Und nun muß ich auch noch befürchten, daß an diesem wunderbaren, sonnigen Aprilsonntag mein Lebensgefährte sich irgendwas ausgedacht hat, was ich vielleicht gar nicht mag, weil ich so ungern
im Mittelpunkt stehe. Ich weiß ja, daß er das macht, weil er mich liebt, aber warum können wir nicht einfach ins Café, frühstücken, und das war's?
"Du, hast Du Lust, ins Café, frühstücken?"
Na also, geht doch!
Wir betreten das Café. Alle Tische besetzt. Moment! Ich traue meinen Augen kaum. All unsere Freunde. Alle. Freunde und Verwandte. Jeroen, der Dussel, hat das komplette Café gemietet. Für
mich. Ich bin sprachlos. Bloß nicht losheulen. Ich habe sowieso nah am Wasser gebaut, und mit dem Alter wird das schlimmer. Er fällt mir um den Hals.
"Happy Birthday, Alter Sack!"
Er tut immer das Richtige. Er ist einfach wunderbar. Er ist mein Grund, zu Leben. Und heute sage ich es ihm. Später. Nicht vor allen Leuten.
Sogar Linda ist gekommen.
"Du, es gibt hier belgische Schokolade, rate mal, wie die heißt: Côte d'Or!"
Wir lachen uns kaputt.
Da klingelt Jeroens Mobiltelefon. Er meldet sich, hört geduldig zu, sagt "Moment, bitte!" und deckt mit der Hand das Handy ab.

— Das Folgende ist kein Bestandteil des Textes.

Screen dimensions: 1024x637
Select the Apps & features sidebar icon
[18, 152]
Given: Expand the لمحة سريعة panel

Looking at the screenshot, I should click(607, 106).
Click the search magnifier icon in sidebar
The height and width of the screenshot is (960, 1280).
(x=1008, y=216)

"Eine Frau Raddatz. Während ihres Klinikaufenthalts wurde ihre Wohnung aufgebrochen und verwüstet, vermutlich ihr Nachbar. Sie sucht einen Privatdetektiv!"
( So, verehrte Leserin, geehrter Leser, das war's. Komische Geschichte, oder? Irgendwie schräg, nicht wirklich logisch, etwas unglaubwürdig. Aber kommt es immer darauf an? Und vor
allem: Ist nicht heiter viel schöner?